Harlem gallery performance evokes Martin Luther King Jr’s final moments

Jazz musician Melvin Gibbs remembers the Civil Rights Leader’s death and the impact it had on the African American community at Gavin Brown’s Enterprise

The Reverend Martin Luther King Jr stands with other civil rights leaders on the balcony of the Lorraine Motel in Memphis, Tennessee on 3 April 1968, the day before he was assassinated AP Photo/Charles Kelly

“One of my indelible early childhood memories is looking out of the window of my parents’ home in Bed-Stuy, Brooklyn at fire—buildings burning—a couple of blocks away. I later found out [it was] because people were angry that Martin Luther King Jr had been shot,” says the jazz bassist Melvin Gibbs, who is organising a multi-sensory performance tonight (4 April) at Gavin Brown’s Enterprise in Harlem in memory of the 50th anniversary of the Civil Rights Leader’s death. “I wanted to do something to mark the moment and reference the effect it had both on individuals and on the community, so I decided to bring a temporary community of people together.”

The piece, titled King's Market: Now Closed, will include “sound, scent and ritual elements” according to a statement and is intended to suggest both the violence that has followed the fight for racial equality in the US and the fleeting nature of human life. The performance begins outside the gallery, with a musical “Call to the Community” at the exact time King was killed by a shooter at the Lorraine Hotel in Memphis, Tennessee.

Visitors will then move inside where Gibbs and his Harriet Tubman band co-leader Brandon Ross will perform a sound work dedicated to the non-violent activist’s final moments. This will be accompanied by scents based on articles describing the scene, Gibbs says, like the cologne King wore and cigarette smoke, since he was shot whole smoking on his hotel balcony. “I’ve added in a smell that evokes the scent of blood because over an hour passed in between the time King got shot and the time he died, and he was bleeding the whole time,” he adds.

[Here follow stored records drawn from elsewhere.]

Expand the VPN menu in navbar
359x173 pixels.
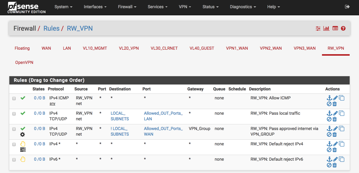coord(185,7)
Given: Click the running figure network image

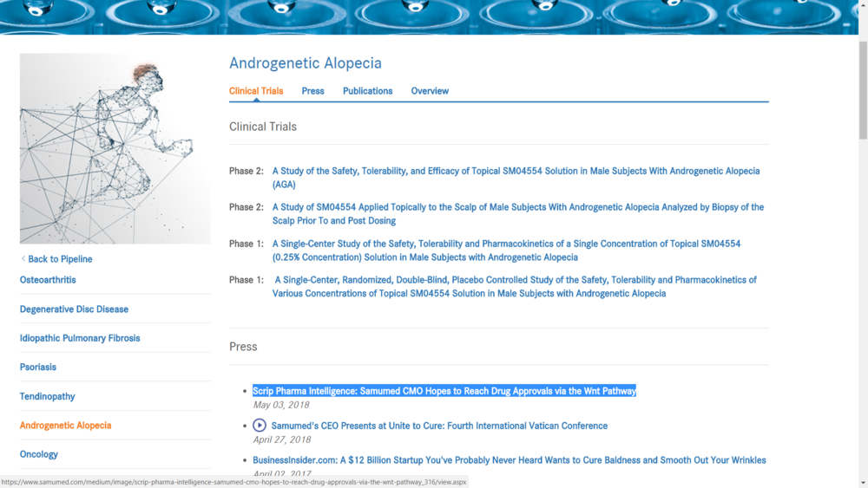Looking at the screenshot, I should point(115,148).
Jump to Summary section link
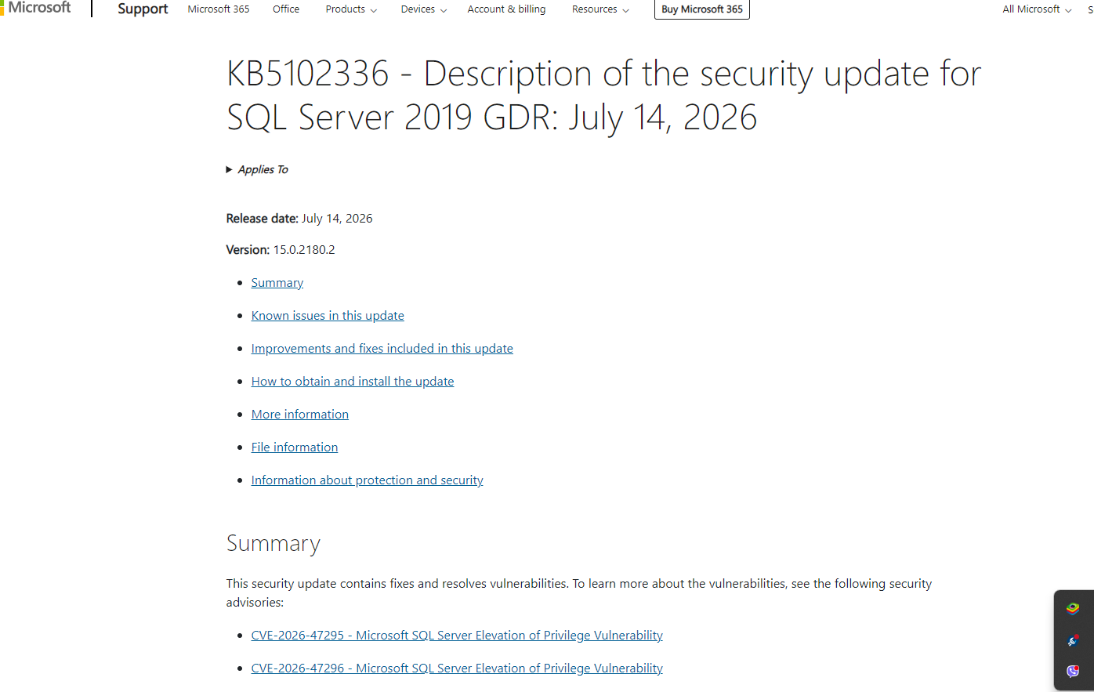This screenshot has height=692, width=1094. (x=277, y=283)
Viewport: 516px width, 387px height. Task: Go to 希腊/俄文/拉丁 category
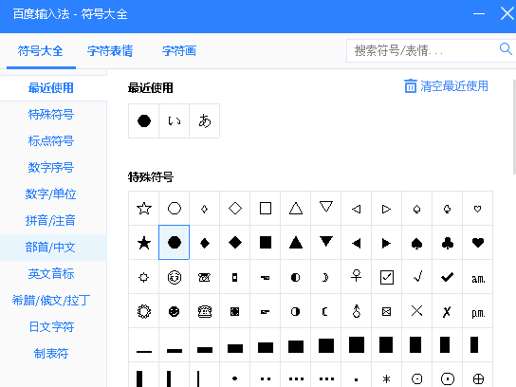(51, 300)
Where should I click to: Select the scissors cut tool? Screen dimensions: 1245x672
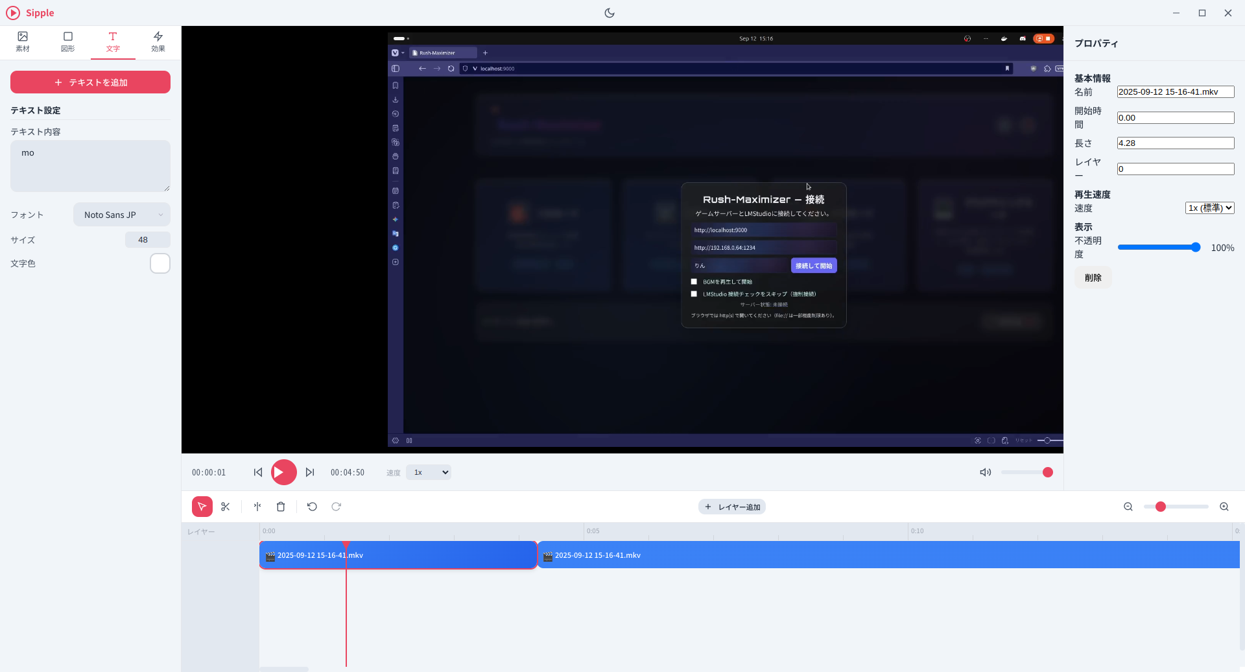(226, 507)
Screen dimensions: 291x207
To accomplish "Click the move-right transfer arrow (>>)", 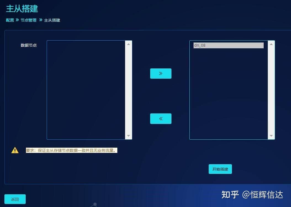I will click(161, 73).
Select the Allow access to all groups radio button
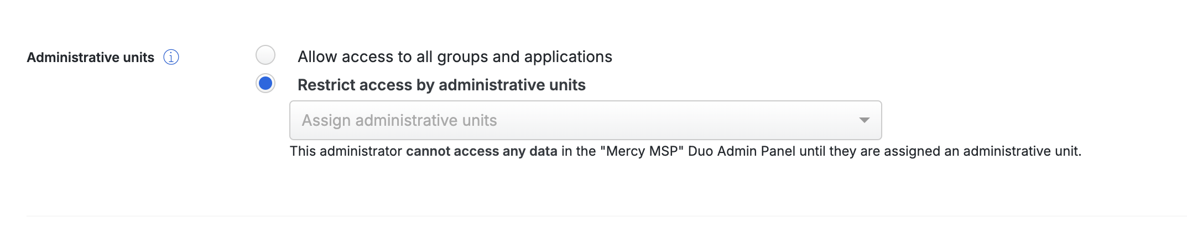1187x225 pixels. 265,55
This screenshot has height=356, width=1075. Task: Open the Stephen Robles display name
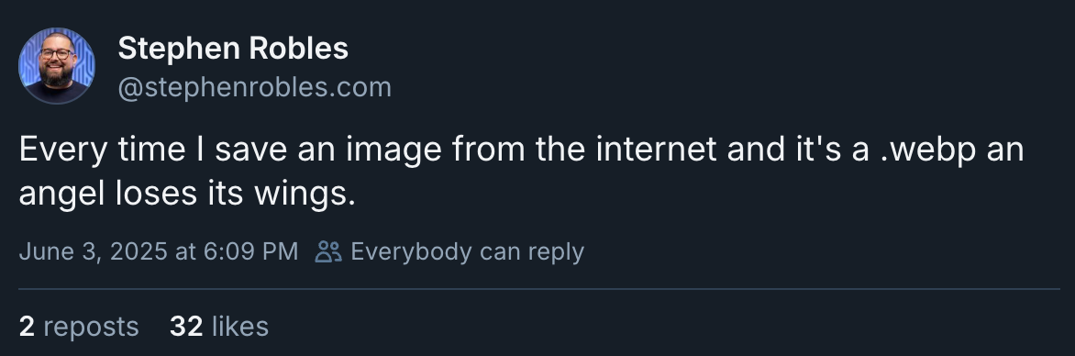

The work ends with a “sound bath” that will represent King’s passing into the afterlife and will include a participatory ritual during which members of the audience will ignite a pinch of tobacco. This will serve to both remember King and focus on the idea “that our existence and our reality, no matter how solid it seems in the moment, is essentially ephemeral,” Gibbs says.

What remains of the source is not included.